--- What you need to do ---
Please quote the lines between the line containing "You are a computer-use agent. The height" and the line containing "pos(662,824)", inclusive, exactly as they appear.

--- Given records ---
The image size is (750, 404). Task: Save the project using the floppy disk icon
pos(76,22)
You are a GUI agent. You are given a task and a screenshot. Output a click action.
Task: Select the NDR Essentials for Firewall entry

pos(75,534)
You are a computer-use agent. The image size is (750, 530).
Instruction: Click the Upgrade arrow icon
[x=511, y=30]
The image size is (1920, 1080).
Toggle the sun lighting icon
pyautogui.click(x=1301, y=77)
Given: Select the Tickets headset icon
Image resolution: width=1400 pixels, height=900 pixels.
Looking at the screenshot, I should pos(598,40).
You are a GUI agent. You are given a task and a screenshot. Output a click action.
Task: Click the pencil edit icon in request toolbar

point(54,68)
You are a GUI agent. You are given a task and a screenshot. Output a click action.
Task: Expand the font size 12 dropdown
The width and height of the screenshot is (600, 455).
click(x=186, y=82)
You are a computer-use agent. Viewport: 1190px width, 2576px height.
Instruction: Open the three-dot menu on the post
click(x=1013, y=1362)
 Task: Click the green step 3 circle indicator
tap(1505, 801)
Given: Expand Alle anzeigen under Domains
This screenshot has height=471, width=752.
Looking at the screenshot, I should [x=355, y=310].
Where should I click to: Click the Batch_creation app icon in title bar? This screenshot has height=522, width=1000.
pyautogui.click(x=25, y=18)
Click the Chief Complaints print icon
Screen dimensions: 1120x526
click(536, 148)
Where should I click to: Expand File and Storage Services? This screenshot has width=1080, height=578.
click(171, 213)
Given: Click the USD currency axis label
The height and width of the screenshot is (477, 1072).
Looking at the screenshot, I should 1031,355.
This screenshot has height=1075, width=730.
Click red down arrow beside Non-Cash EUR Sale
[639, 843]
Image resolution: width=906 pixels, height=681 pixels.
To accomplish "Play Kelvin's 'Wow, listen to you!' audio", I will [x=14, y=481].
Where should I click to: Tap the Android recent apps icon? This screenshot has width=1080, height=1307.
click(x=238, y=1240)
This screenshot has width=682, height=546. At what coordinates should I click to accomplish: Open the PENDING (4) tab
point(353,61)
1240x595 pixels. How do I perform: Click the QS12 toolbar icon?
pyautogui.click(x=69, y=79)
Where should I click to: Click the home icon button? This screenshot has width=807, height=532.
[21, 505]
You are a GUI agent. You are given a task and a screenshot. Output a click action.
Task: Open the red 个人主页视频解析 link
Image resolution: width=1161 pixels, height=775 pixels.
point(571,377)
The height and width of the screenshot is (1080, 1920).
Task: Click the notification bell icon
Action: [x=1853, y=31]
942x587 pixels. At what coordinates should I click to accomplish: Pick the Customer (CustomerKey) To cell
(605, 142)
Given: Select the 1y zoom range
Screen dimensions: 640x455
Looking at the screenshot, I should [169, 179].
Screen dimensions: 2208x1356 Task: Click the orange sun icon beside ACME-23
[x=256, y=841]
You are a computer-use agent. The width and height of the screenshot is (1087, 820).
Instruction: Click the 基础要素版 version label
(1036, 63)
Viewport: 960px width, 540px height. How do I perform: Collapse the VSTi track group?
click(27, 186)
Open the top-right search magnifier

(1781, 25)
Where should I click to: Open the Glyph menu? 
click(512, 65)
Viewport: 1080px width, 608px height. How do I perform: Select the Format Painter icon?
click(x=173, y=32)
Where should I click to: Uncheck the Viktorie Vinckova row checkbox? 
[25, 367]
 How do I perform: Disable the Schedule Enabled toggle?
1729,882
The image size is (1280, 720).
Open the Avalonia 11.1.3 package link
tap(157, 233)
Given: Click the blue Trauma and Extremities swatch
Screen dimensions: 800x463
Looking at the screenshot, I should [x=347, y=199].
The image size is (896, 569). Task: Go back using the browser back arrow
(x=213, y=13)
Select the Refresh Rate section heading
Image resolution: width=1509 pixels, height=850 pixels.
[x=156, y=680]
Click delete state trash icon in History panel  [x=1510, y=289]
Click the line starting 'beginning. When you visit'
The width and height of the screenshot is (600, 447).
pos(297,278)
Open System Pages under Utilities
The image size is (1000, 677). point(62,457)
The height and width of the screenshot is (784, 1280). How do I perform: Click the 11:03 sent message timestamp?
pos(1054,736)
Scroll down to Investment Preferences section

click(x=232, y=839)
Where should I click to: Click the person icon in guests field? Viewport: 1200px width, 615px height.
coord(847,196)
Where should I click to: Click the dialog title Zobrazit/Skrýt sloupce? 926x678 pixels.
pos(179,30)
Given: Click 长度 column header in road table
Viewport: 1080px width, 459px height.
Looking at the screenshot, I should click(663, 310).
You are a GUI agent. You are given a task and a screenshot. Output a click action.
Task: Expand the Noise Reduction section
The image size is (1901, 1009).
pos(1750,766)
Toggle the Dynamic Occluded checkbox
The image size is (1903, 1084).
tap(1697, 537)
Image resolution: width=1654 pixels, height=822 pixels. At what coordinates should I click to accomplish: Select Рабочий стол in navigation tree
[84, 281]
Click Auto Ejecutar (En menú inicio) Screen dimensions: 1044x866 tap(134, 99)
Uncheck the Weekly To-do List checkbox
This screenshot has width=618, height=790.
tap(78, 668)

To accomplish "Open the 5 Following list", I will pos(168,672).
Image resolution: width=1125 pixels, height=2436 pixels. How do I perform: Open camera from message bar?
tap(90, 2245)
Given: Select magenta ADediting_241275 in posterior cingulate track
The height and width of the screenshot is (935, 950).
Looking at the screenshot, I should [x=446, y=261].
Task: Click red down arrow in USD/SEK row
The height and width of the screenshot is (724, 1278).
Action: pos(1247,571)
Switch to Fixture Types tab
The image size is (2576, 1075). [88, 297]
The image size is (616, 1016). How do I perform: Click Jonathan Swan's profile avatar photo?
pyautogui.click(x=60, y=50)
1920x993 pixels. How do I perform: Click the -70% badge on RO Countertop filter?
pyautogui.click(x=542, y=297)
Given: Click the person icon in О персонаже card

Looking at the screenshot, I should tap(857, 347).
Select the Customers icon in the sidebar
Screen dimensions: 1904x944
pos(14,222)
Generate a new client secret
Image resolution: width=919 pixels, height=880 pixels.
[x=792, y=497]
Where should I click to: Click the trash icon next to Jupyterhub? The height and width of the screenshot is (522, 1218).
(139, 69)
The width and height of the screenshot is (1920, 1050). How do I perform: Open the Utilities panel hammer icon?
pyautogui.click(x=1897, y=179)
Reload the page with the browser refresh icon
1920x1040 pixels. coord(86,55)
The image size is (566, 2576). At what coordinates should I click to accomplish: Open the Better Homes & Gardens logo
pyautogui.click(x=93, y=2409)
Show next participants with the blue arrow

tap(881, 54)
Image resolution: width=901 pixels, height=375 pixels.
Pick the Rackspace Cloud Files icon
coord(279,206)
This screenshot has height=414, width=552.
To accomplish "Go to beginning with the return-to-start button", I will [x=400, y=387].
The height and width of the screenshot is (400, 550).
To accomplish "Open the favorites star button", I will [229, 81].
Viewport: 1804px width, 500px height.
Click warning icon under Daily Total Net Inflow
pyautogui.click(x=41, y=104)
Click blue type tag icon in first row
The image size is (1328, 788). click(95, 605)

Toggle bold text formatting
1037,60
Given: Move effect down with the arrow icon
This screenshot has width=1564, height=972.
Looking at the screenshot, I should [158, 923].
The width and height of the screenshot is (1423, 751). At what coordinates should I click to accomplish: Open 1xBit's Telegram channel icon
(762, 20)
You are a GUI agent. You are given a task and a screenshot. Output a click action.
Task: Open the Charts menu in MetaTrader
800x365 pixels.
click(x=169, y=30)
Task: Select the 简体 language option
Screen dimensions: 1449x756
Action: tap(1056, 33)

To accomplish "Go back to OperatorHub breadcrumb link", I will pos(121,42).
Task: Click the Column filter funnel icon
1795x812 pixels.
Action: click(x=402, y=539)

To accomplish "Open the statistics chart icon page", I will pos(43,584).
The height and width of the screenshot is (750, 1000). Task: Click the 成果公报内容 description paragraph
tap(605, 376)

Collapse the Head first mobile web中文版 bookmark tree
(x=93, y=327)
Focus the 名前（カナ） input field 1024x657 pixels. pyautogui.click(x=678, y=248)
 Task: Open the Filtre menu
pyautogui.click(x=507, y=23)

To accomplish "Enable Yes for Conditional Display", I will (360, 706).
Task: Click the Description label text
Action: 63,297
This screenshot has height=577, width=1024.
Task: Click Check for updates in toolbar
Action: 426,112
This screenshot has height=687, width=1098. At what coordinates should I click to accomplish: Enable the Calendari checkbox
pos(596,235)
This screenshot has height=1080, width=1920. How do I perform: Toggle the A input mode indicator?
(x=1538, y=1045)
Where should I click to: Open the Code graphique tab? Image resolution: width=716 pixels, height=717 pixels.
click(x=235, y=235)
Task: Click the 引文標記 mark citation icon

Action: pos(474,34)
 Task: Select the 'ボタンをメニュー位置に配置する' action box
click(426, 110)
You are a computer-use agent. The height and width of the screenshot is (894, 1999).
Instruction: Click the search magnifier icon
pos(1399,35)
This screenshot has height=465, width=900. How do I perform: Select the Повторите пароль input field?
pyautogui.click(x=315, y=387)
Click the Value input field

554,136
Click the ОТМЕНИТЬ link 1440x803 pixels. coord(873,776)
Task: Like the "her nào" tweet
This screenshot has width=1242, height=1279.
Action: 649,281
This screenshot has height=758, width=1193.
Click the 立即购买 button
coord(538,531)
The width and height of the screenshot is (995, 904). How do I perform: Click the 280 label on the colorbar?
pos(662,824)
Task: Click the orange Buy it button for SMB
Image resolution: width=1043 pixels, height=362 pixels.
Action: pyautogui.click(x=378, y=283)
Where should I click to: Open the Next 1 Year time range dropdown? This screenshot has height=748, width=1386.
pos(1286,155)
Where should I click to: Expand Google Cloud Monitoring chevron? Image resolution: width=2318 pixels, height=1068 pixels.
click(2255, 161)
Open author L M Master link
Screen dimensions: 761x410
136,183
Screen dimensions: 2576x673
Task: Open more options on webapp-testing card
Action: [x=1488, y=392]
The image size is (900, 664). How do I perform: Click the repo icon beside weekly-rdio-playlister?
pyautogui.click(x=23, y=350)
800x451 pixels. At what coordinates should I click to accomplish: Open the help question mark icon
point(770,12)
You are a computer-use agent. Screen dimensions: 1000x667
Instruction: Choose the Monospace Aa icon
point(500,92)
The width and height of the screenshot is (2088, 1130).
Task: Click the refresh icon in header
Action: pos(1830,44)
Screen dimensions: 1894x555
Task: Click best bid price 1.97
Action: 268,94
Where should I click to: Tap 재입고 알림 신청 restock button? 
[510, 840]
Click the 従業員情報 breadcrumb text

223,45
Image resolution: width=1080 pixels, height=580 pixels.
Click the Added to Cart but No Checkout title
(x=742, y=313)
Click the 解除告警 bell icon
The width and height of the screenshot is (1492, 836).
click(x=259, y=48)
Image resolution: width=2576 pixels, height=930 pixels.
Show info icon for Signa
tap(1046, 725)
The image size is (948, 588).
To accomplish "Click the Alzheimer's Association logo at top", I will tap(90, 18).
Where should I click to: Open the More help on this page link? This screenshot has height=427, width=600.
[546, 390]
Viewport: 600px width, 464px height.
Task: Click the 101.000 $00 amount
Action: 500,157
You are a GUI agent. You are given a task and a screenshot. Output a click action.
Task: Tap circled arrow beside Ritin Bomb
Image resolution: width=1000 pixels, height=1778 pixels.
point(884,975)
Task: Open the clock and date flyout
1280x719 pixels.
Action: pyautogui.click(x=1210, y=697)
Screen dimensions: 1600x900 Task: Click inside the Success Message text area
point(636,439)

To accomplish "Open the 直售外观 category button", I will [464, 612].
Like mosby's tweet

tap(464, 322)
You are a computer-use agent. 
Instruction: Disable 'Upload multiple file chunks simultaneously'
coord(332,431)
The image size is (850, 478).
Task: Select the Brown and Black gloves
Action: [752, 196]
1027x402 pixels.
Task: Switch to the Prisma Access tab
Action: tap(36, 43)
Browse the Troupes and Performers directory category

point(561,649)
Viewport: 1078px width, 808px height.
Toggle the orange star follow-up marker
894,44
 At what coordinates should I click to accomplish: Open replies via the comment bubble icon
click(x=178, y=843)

--- Reply ---
You are a computer-use agent. The height and width of the screenshot is (894, 1999).
Instruction: Click the search magnifier icon
pos(1399,35)
This screenshot has height=465, width=900. How do I perform: Select the Повторите пароль input field?
pyautogui.click(x=315, y=387)
Click the Value input field

554,136
Click the ОТМЕНИТЬ link 1440x803 pixels. coord(873,776)
Task: Like the "her nào" tweet
This screenshot has width=1242, height=1279.
Action: 649,281
This screenshot has height=758, width=1193.
Click the 立即购买 button
coord(538,531)
The width and height of the screenshot is (995, 904). How do I perform: Click the 280 label on the colorbar?
pos(662,824)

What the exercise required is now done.